Our 22-year-old son paid the ultimate price at a military camp in Somalia

Nancy and Joel Mutai, the parents of Gilbert Korir, a soldier who was killed in Somalia.

Photo credit: Vitalis Kimutai | Nation Media Group

When Gilbert Korir, 22, bade his family members farewell six months ago, none of them thought that it would be the last time they were seeing him alive.

Korir was at the tail end of his assignment as a KDF soldier in Somalia, when he fell victim to a lone gunman who attacked a military base in lower Juba three weeks ago.

The suspected Al-Shabaab militant was gunned down by soldiers during the attack.

“A day before he died, Korir called me and requested that I supervise the planting of crops in a farm he bought in the neighbourhood,” his mother, Nancy Mutai, told the Nation in an interview. 

Nancy and Joel Mutai, the parents of Gilbert Korir, a soldier who was killed in Somalia.

Photo credit: Vitalis Kimutai | Nation Media Group

A distraught Mrs Mutai fought back tears as she narrated what befell her son who was the pillar of the family as his siblings depended on him for financial support.

“It is so painful to lose a child in such a manner. I did not have the courage to travel to Nairobi to identify the body and witness the postmortem. His sisters and brothers went to Nairobi,” Ms Mutai said.

Korir was recruited into the military in 2020 and was deployed to Somalia soon after graduating. 

“I do not regret that he joined the military, but I wish he had not been deployed to a war-torn country so early in his career,” Ms Mutai said.

Mrs Mutai said that she prays no parent experiences what she has gone through losing  young son.

“It is unfortunate he died before he could marry, start a family of his own and make progress in life the way he had planned. I don’t have a grandchild to remember my son with” Mrs Mutai said.

A freshly dug grave, with flowers that have started to wither on a heap of soil, is the only evidence in the compound that a body has been buried underneath with Mrs Mutai’s eyes darting back and forth from it.

Korir's father, Mzee Joel Mutai, said the last time the family met physically with their son was in May this year when he travelled back home for a short holiday.

“We are all traumatised and wonder who will now take the lead in providing for the family,” Mr Mutai said.

Mr Mutai said that his son had told him that he was to return home from service in March 2023. 

“We were looking forward to reuniting as a family next year, but now we are left with his memories, ” Mr Mutai said.

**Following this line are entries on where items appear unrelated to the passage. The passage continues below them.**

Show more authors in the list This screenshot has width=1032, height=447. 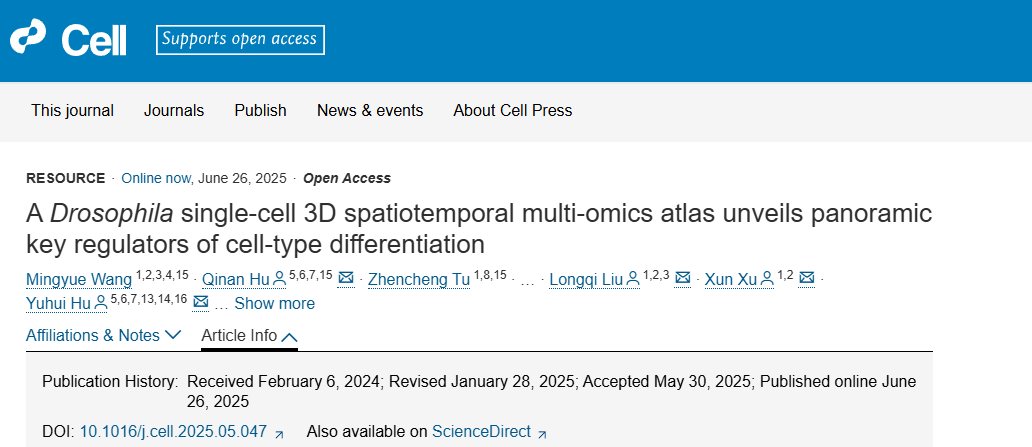coord(274,303)
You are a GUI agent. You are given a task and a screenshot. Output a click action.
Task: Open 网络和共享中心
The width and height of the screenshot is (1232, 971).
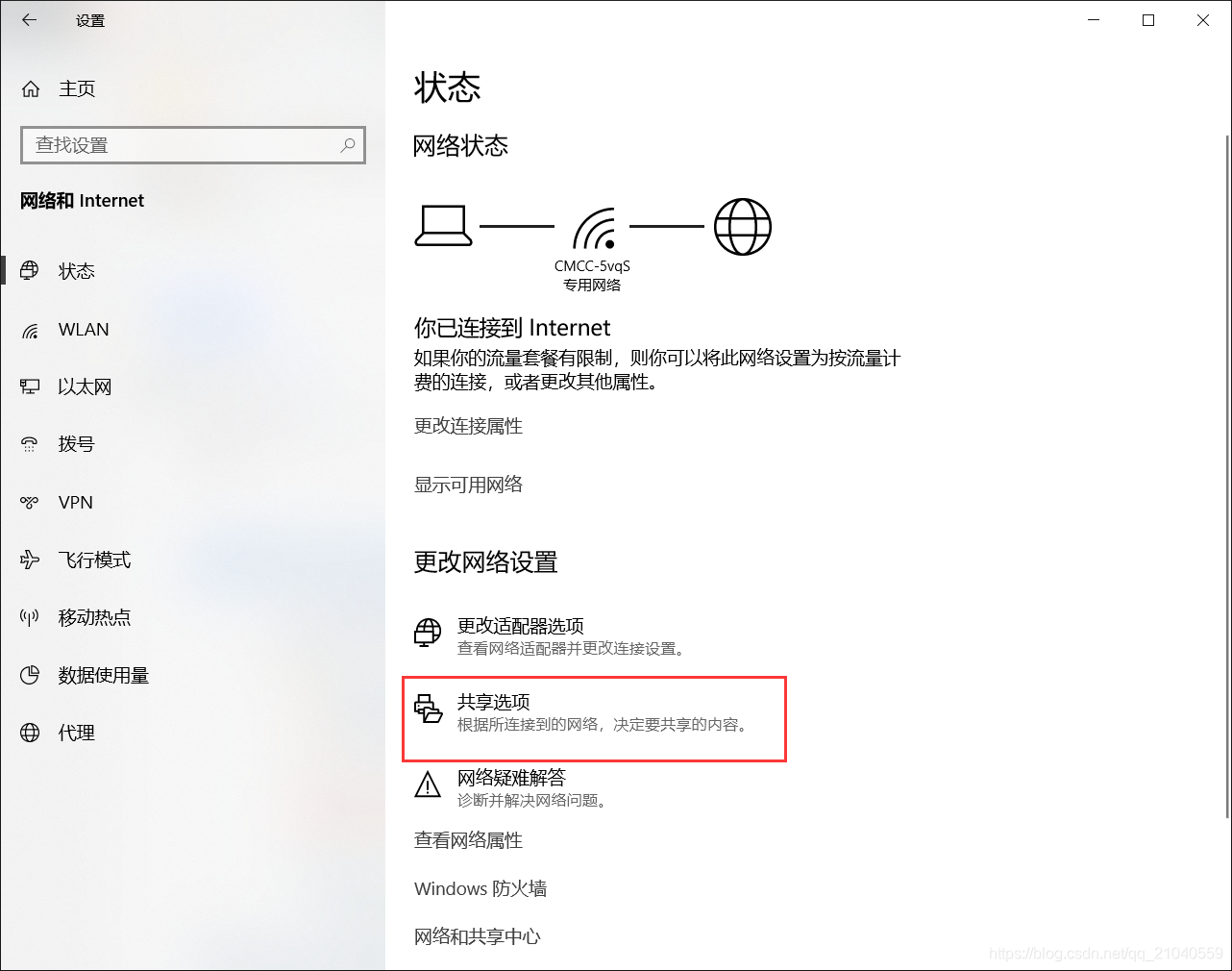coord(478,936)
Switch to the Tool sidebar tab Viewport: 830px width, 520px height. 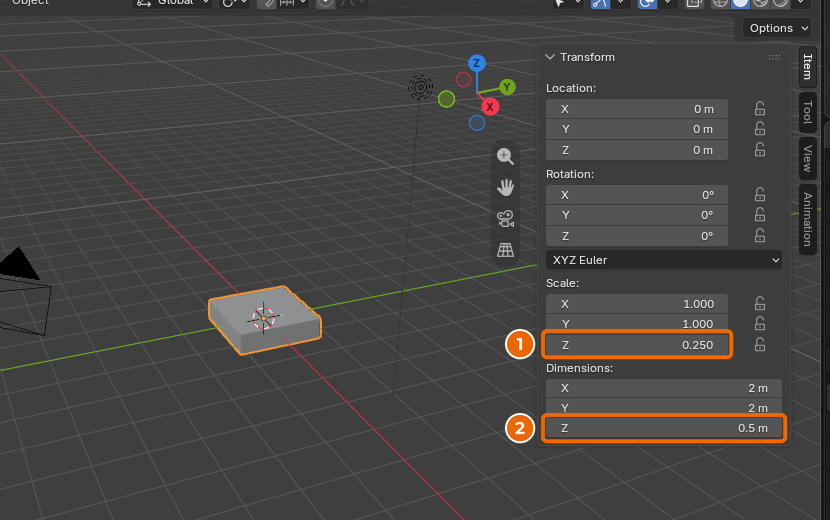tap(808, 112)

The family was informed of the tragedy a day after the incident happened.

“It will take a long time before we come to terms with the loss of our loved one whom we looked up to. He was the pillar of the family and sacrificed a lot towards improving our wellbeing,” Alex, a younger brother of Korir said.

Alex, a Bachelor of Commerce student at Kibabii university said he and his other siblings were depending on Koriri for their upkeep at home and at school.

Three of Korir’s siblings are in secondary school and two are in university. Their pursuit for education now hangs in the balance.

During his burial, the military gave Korir a 21-gun salute to honour him for dying in the frontline.

Somalia President Hassan Sheikh Mohamud has vowed to fight the Al-Shabaab by all means including militarily and economically with the help of Western countries including the US and the African Union (AU) forces.

President Mohamud was re-elected in May this year after beating former office holder Mohamed Abdulahi Farmaajo who had an on and off tiff with Kenya over deployment of the military to fight the militants. President Farmajo served a one five-year term in office.

Al-Shabab and Al-Qaeda allied militants have for over a decade been fighting in Somalia as they seek to impose strict doctrines of the Islamic Law.

In 2011, they were driven out of Mogadishu by an African Union peace keeping force which Kenyan soldiers along with those from Uganda and Burundi are serving under.